Millennials’ open-minded nature has translated to their relationship preferences and attitudes. To millennials, there is not one way a relationship should be, and our generation more willing to cross social boundaries for love and form connections that run deeper than shared backgrounds. 86% of millennials are open to dating someone from a different ethnicity, 71% are open to dating someone with different religious beliefs, and 69% open to dating someone with different political views. Rather than deciding partners over cultural similarities, millennials have been proven to care more about character and principles – only 40% are open to dating someone with a history of infidelity. Only a small portion of respondents (13%) said that they are interested in having an affair or sexual experience outside of their relationship and 35% have cheated on a partner in the past. These aspects of their character are seen as more important in deciding relationships than those such as ethnicity, religion, and political beliefs.

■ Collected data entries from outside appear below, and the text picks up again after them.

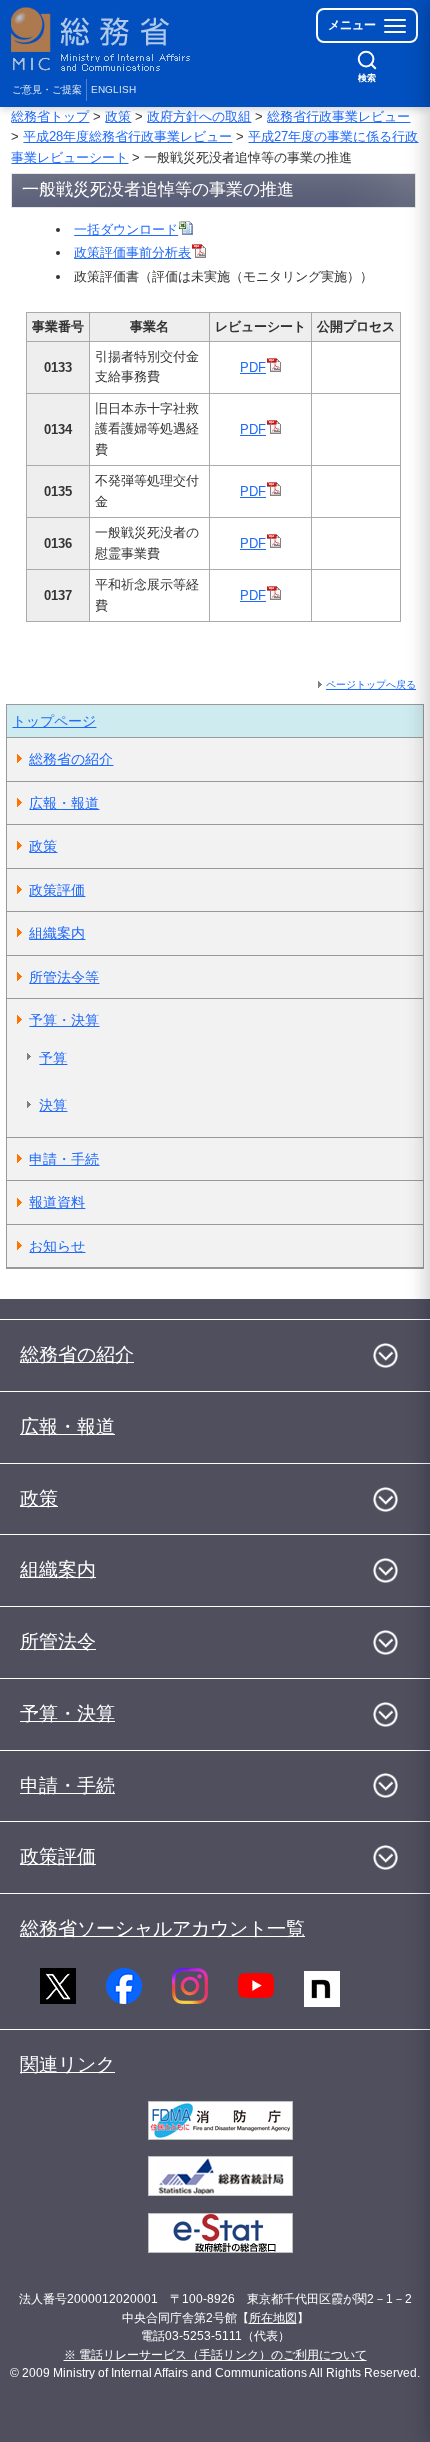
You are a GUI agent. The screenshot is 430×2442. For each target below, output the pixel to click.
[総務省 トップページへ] (102, 39)
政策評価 (57, 890)
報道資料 (57, 1202)
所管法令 (58, 1641)
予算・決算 (64, 1020)
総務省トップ (50, 116)
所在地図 (273, 2318)
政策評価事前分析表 (132, 252)
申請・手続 (64, 1159)
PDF (253, 367)
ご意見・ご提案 (47, 89)
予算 (53, 1058)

The way millennials approach relationships is different than older generations – while commitment and marriage are still seen as important, millennials are also open to casual relationships and self-exploration with identity. 66% of respondents have had a one-night stand and 35% have had a sexual experience with someone of the same sex. Despite changes in values and what we are looking for in a relationship, some aspects of relationships are held consistent throughout generations. While our generation is often independent and self-guided, most (68%) still value the opinions of their friends and family when deciding who to date.
BuzzMG learned that millennials value commitment and relationships but make an effort to explore themselves and others through different relationship styles than previous generations. Millennials are more open to dating individuals of different backgrounds and place a higher value on character over cultural backgrounds. Millennials are making an effort to define their own happiness and to understand how their romantic relationships fit into those definitions.